Qbox to join forces with Instaclustr. Read about it on our blog post here.

Qbox has become the premier provider of hosted Elasticsearch services. The project began as a more economical solution to Amazon’s Cloudsearch, but we quickly got caught up in the flexibility and power of Elasticsearch.

Now, several years later, we’re enjoying steady growth as we help Elasticsearch developers and ops staff reduce their aches and pains — while lowering their overall operating costs. We invite you to read this article for an overview of the major considerations of launching and scaling Elasticsearch clusters.


Scale can be an intimidating and sometimes frustrating concept for developers, and few developers would say that it’s an enjoyable aspect of application development.
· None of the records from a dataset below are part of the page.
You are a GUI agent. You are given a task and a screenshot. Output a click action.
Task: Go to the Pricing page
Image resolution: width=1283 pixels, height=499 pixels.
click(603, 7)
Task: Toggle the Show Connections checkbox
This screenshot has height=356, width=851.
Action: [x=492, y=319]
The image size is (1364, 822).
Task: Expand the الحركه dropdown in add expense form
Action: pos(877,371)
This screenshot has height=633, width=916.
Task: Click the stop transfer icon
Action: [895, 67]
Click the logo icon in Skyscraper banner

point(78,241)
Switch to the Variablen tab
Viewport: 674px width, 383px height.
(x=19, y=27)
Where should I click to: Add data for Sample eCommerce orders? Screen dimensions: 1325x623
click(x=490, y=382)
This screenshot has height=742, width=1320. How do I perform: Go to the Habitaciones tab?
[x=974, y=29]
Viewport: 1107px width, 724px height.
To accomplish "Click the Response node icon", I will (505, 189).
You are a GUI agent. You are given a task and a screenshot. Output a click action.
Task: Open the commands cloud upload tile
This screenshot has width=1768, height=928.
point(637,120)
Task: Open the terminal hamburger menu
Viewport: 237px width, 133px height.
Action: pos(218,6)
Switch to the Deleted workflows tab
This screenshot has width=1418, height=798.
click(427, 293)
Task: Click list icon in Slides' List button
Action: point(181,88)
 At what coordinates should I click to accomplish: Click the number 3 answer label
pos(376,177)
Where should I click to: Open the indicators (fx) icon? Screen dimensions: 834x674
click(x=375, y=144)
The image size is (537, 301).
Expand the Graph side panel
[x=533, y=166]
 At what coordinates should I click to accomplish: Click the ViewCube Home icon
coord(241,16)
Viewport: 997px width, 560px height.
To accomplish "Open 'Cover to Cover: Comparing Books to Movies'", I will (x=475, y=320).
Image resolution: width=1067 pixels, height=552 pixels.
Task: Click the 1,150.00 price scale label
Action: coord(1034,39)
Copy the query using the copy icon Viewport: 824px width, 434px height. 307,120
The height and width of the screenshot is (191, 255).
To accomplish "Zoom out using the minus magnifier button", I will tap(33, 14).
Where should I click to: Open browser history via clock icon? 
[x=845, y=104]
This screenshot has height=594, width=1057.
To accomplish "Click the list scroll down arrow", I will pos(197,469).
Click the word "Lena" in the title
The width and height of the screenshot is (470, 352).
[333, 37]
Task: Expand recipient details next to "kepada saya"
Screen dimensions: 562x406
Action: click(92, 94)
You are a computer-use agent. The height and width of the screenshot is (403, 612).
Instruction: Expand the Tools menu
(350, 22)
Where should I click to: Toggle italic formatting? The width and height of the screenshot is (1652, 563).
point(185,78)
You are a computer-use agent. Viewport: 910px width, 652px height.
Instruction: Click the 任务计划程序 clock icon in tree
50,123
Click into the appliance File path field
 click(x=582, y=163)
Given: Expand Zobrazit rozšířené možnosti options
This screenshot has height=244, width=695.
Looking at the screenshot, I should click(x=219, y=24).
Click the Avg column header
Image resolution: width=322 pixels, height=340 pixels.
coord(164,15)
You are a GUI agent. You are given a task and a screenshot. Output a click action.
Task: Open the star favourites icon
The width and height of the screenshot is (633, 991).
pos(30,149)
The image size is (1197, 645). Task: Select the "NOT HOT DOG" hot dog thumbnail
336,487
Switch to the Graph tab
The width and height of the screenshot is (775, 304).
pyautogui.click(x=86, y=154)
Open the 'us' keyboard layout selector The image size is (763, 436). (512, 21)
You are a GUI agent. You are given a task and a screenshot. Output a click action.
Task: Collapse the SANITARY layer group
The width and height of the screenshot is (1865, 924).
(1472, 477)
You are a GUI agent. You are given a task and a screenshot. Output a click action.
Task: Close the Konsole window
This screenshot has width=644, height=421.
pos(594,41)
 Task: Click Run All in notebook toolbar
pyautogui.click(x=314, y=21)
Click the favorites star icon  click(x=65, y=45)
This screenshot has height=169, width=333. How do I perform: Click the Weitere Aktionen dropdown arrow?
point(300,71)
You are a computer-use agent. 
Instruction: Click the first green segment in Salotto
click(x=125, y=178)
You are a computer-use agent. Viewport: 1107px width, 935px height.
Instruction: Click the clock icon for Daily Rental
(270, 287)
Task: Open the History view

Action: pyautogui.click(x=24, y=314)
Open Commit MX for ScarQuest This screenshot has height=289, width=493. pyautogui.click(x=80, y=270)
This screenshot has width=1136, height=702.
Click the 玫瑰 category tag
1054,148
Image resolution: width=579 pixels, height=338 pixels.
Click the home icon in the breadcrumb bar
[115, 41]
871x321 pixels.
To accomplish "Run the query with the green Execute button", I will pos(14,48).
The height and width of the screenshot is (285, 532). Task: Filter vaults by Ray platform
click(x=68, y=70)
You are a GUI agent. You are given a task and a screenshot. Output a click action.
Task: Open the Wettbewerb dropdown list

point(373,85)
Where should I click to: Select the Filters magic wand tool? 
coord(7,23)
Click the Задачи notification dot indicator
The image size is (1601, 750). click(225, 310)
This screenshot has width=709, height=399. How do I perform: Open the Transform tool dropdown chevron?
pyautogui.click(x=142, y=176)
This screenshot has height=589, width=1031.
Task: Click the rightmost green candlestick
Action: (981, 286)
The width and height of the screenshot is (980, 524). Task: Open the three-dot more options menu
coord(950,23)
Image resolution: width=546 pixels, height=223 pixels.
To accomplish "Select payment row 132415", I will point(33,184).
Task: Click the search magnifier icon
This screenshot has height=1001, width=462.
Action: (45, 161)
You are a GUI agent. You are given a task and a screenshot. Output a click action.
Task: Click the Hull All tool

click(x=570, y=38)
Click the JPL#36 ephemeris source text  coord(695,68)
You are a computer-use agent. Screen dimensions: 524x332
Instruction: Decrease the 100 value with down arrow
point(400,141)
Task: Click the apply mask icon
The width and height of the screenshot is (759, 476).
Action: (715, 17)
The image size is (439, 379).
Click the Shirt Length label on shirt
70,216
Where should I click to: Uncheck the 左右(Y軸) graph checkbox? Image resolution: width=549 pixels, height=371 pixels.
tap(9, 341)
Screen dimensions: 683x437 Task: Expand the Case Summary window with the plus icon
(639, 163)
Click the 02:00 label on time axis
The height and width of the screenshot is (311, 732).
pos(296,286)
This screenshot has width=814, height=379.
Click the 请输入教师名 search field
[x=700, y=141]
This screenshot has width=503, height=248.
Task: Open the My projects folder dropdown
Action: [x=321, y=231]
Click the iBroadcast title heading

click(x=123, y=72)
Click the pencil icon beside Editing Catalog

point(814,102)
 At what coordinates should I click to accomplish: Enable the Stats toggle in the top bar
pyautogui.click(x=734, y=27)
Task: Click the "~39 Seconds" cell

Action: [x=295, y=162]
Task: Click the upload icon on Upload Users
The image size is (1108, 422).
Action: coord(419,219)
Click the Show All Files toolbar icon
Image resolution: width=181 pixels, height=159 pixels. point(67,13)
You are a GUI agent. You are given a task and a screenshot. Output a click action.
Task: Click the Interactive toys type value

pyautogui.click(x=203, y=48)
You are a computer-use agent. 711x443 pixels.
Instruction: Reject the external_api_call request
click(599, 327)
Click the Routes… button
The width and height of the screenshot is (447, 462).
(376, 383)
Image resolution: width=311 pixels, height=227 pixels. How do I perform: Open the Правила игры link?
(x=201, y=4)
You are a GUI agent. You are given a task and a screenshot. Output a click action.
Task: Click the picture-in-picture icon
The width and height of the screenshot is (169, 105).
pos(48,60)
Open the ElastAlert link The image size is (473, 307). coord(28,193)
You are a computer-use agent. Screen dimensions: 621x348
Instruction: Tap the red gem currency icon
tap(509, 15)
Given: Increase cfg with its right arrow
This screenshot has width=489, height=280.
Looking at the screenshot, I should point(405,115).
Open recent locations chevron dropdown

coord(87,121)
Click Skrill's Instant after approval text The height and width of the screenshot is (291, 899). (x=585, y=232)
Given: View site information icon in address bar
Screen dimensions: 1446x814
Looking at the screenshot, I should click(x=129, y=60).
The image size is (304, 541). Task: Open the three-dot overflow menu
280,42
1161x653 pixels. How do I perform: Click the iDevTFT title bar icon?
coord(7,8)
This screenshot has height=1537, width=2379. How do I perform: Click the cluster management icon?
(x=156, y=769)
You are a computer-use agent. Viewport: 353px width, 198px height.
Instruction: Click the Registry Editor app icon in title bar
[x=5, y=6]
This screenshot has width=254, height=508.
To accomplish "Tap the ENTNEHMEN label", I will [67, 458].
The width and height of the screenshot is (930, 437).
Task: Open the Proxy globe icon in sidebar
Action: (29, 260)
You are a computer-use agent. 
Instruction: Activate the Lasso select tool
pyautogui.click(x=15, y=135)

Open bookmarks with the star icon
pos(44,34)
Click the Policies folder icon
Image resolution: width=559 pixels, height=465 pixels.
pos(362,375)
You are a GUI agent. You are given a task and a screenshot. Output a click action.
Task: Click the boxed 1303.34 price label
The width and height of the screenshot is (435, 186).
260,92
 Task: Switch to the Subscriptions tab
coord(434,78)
But allow us to share a bit of encouragement: Elasticsearch scales beautifully — and we’ve built an array of functional and architectural upgrades into Qbox over the past three years so our customers are now enjoying more moments of sanity and equilibrium.

The feedback we get from many developers using our systems is that they really appreciate smoother processes for launching, managing, and scaling their ES clusters. Just to give a glimpse, here’s a snapshot of our cluster management dashboard:


The goal of this article is to provide some guidance on launching and scaling an Elasticsearch cluster. This is a deep subject, and we are only providing an overview here. We list more resources near the end of this article.

Knowing your Application Requirements

We recommend that you estimate the load of your application before you launch a cluster and index your data. No one enjoys experimenting in a production environment, so estimation can save you lots of trouble.

A cluster that will insert thousands of logs every minute and support searches many times per hour will surely require different hardware than a cluster hosting a small dataset for a high-traffic ecommerce site. It’s critcally important that you take time to think about volume and frequency of both search traffic and document writes. Having a general idea of the read/write balance of your application is extremely helpful in preparing for cluster deployments.

Deciding on Hardware

“Bigger nodes or more nodes?” is a question that we frequently hear.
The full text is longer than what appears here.